■ Task details: Copy every line of the material below word for word, leaving nothing out and changing nothing.

■ Extracted data:
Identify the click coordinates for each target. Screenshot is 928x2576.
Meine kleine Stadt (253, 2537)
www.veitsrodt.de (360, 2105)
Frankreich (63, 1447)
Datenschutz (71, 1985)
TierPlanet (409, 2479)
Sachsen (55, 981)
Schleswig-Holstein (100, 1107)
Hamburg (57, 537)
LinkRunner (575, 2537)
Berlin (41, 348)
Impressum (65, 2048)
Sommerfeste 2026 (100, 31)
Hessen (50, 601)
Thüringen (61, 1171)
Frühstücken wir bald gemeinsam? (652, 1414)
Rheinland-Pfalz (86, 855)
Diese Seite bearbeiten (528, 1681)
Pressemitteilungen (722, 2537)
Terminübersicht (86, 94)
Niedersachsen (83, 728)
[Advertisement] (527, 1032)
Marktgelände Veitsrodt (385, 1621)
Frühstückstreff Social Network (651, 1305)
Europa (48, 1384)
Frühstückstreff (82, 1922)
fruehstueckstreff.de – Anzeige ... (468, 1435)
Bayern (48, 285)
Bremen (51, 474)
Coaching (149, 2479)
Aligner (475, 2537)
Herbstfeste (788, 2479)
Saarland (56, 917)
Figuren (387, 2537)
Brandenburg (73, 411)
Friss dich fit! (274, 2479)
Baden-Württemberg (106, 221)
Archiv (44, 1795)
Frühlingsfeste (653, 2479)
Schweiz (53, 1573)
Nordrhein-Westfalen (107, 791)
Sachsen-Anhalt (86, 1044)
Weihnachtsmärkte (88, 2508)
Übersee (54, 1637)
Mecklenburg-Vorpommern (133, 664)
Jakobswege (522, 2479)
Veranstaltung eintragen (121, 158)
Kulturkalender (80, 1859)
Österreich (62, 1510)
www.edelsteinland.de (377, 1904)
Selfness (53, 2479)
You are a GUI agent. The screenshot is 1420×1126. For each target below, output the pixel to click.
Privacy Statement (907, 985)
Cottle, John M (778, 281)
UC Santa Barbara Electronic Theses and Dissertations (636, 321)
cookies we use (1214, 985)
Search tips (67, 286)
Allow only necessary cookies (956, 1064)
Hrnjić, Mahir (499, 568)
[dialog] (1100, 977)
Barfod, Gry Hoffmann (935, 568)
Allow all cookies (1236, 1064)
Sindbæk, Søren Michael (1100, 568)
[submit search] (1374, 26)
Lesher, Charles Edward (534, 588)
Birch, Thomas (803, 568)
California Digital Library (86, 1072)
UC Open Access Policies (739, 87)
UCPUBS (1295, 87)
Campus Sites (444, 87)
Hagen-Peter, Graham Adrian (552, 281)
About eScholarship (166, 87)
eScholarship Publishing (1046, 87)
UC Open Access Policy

■ Response to the exercise:
Identify the click coordinates for each target. Screenshot is 928x2576.
Meine kleine Stadt (253, 2537)
www.veitsrodt.de (360, 2105)
Frankreich (63, 1447)
Datenschutz (71, 1985)
TierPlanet (409, 2479)
Sachsen (55, 981)
Schleswig-Holstein (100, 1107)
Hamburg (57, 537)
LinkRunner (575, 2537)
Berlin (41, 348)
Impressum (65, 2048)
Sommerfeste 2026 (100, 31)
Hessen (50, 601)
Thüringen (61, 1171)
Frühstücken wir bald gemeinsam? (652, 1414)
Rheinland-Pfalz (86, 855)
Diese Seite bearbeiten (528, 1681)
Pressemitteilungen (722, 2537)
Terminübersicht (86, 94)
Niedersachsen (83, 728)
[Advertisement] (527, 1032)
Marktgelände Veitsrodt (385, 1621)
Frühstückstreff Social Network (651, 1305)
Europa (48, 1384)
Frühstückstreff (82, 1922)
fruehstueckstreff.de – Anzeige ... (468, 1435)
Bayern (48, 285)
Bremen (51, 474)
Coaching (149, 2479)
Aligner (475, 2537)
Herbstfeste (788, 2479)
Saarland (56, 917)
Figuren (387, 2537)
Brandenburg (73, 411)
Friss dich fit! (274, 2479)
Baden-Württemberg (106, 221)
Archiv (44, 1795)
Frühlingsfeste (653, 2479)
Schweiz (53, 1573)
Nordrhein-Westfalen (107, 791)
Sachsen-Anhalt (86, 1044)
Weihnachtsmärkte (88, 2508)
Übersee (54, 1637)
Mecklenburg-Vorpommern (133, 664)
Jakobswege (522, 2479)
Veranstaltung eintragen (121, 158)
Kulturkalender (80, 1859)
Österreich (62, 1510)
www.edelsteinland.de (377, 1904)
Selfness (53, 2479)
You are a GUI agent. The screenshot is 1420×1126. For each target below, output the pixel to click.
Privacy Statement (907, 985)
Cottle, John M (778, 281)
UC Santa Barbara Electronic Theses and Dissertations (636, 321)
cookies we use (1214, 985)
Search tips (67, 286)
Allow only necessary cookies (956, 1064)
Hrnjić, Mahir (499, 568)
[dialog] (1100, 977)
Barfod, Gry Hoffmann (935, 568)
Allow all cookies (1236, 1064)
Sindbæk, Søren Michael (1100, 568)
[submit search] (1374, 26)
Lesher, Charles Edward (534, 588)
Birch, Thomas (803, 568)
California Digital Library (86, 1072)
UC Open Access Policies (739, 87)
UCPUBS (1295, 87)
Campus Sites (444, 87)
Hagen-Peter, Graham Adrian (552, 281)
About eScholarship (166, 87)
eScholarship Publishing (1046, 87)
UC Open Access Policy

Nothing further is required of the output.